─── MATERIAL PROVIDED
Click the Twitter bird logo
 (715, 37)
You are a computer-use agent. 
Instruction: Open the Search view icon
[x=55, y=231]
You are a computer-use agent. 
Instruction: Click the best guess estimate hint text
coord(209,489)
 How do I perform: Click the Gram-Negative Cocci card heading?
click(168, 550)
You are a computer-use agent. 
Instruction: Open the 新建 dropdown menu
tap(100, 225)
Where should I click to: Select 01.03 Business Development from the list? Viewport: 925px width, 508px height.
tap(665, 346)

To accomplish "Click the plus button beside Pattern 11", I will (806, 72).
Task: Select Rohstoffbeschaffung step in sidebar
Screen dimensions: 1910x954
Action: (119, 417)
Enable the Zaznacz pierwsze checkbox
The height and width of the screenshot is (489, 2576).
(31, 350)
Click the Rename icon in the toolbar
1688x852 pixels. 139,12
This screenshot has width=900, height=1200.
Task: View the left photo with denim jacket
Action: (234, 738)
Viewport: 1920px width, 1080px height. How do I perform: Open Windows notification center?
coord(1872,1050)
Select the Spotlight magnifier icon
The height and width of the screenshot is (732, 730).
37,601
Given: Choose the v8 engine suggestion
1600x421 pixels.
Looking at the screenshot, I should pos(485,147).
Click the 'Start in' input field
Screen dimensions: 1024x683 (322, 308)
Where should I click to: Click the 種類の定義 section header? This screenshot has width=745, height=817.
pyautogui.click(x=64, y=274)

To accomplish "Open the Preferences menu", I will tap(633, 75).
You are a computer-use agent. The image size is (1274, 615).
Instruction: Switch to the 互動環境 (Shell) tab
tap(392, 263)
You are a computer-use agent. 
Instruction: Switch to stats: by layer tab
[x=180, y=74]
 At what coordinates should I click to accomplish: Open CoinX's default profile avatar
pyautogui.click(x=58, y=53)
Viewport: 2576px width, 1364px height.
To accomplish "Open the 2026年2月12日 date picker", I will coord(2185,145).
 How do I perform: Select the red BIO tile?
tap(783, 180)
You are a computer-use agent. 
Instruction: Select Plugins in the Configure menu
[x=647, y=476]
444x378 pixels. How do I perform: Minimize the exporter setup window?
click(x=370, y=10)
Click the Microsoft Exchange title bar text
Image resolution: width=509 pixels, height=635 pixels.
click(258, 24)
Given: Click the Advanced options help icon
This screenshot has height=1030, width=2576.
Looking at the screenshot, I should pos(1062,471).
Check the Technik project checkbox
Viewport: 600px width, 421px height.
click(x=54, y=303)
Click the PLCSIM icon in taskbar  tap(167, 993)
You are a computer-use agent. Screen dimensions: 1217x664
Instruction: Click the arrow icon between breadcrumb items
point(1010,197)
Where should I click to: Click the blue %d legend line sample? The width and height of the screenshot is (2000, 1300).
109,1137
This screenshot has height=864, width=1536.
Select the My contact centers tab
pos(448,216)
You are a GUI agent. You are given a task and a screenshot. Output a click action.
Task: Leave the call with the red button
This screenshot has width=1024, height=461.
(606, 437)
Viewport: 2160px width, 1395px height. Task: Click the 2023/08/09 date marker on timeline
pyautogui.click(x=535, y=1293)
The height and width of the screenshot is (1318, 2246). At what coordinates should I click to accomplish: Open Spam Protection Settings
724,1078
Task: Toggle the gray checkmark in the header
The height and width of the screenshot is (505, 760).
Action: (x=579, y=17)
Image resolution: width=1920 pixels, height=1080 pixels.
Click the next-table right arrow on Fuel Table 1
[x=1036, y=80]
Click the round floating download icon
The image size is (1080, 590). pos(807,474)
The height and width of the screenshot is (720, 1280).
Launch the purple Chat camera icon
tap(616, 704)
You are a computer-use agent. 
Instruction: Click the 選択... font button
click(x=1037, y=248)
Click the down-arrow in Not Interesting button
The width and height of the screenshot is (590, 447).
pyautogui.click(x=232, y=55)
──────
### WHAT TO DO
Retype all of the lines above, keeping every character the same.

### ANSWER IN FULL
Click the Twitter bird logo
 (715, 37)
You are a computer-use agent. 
Instruction: Open the Search view icon
[x=55, y=231]
You are a computer-use agent. 
Instruction: Click the best guess estimate hint text
coord(209,489)
 How do I perform: Click the Gram-Negative Cocci card heading?
click(168, 550)
You are a computer-use agent. 
Instruction: Open the 新建 dropdown menu
tap(100, 225)
Where should I click to: Select 01.03 Business Development from the list? Viewport: 925px width, 508px height.
tap(665, 346)

To accomplish "Click the plus button beside Pattern 11", I will (806, 72).
Task: Select Rohstoffbeschaffung step in sidebar
Screen dimensions: 1910x954
Action: (119, 417)
Enable the Zaznacz pierwsze checkbox
The height and width of the screenshot is (489, 2576).
(31, 350)
Click the Rename icon in the toolbar
1688x852 pixels. 139,12
This screenshot has width=900, height=1200.
Task: View the left photo with denim jacket
Action: (234, 738)
Viewport: 1920px width, 1080px height. How do I perform: Open Windows notification center?
coord(1872,1050)
Select the Spotlight magnifier icon
The height and width of the screenshot is (732, 730).
37,601
Given: Choose the v8 engine suggestion
1600x421 pixels.
Looking at the screenshot, I should pos(485,147).
Click the 'Start in' input field
Screen dimensions: 1024x683 (322, 308)
Where should I click to: Click the 種類の定義 section header? This screenshot has width=745, height=817.
pyautogui.click(x=64, y=274)

To accomplish "Open the Preferences menu", I will tap(633, 75).
You are a computer-use agent. The image size is (1274, 615).
Instruction: Switch to the 互動環境 (Shell) tab
tap(392, 263)
You are a computer-use agent. 
Instruction: Switch to stats: by layer tab
[x=180, y=74]
 At what coordinates should I click to accomplish: Open CoinX's default profile avatar
pyautogui.click(x=58, y=53)
Viewport: 2576px width, 1364px height.
To accomplish "Open the 2026年2月12日 date picker", I will coord(2185,145).
 How do I perform: Select the red BIO tile?
tap(783, 180)
You are a computer-use agent. 
Instruction: Select Plugins in the Configure menu
[x=647, y=476]
444x378 pixels. How do I perform: Minimize the exporter setup window?
click(x=370, y=10)
Click the Microsoft Exchange title bar text
Image resolution: width=509 pixels, height=635 pixels.
click(258, 24)
Given: Click the Advanced options help icon
This screenshot has height=1030, width=2576.
Looking at the screenshot, I should pos(1062,471).
Check the Technik project checkbox
Viewport: 600px width, 421px height.
click(x=54, y=303)
Click the PLCSIM icon in taskbar  tap(167, 993)
You are a computer-use agent. Screen dimensions: 1217x664
Instruction: Click the arrow icon between breadcrumb items
point(1010,197)
Where should I click to: Click the blue %d legend line sample? The width and height of the screenshot is (2000, 1300).
109,1137
This screenshot has height=864, width=1536.
Select the My contact centers tab
pos(448,216)
You are a GUI agent. You are given a task and a screenshot. Output a click action.
Task: Leave the call with the red button
This screenshot has width=1024, height=461.
(606, 437)
Viewport: 2160px width, 1395px height. Task: Click the 2023/08/09 date marker on timeline
pyautogui.click(x=535, y=1293)
The height and width of the screenshot is (1318, 2246). At what coordinates should I click to accomplish: Open Spam Protection Settings
724,1078
Task: Toggle the gray checkmark in the header
The height and width of the screenshot is (505, 760).
Action: (x=579, y=17)
Image resolution: width=1920 pixels, height=1080 pixels.
Click the next-table right arrow on Fuel Table 1
[x=1036, y=80]
Click the round floating download icon
The image size is (1080, 590). pos(807,474)
The height and width of the screenshot is (720, 1280).
Launch the purple Chat camera icon
tap(616, 704)
You are a computer-use agent. 
Instruction: Click the 選択... font button
click(x=1037, y=248)
Click the down-arrow in Not Interesting button
The width and height of the screenshot is (590, 447).
pyautogui.click(x=232, y=55)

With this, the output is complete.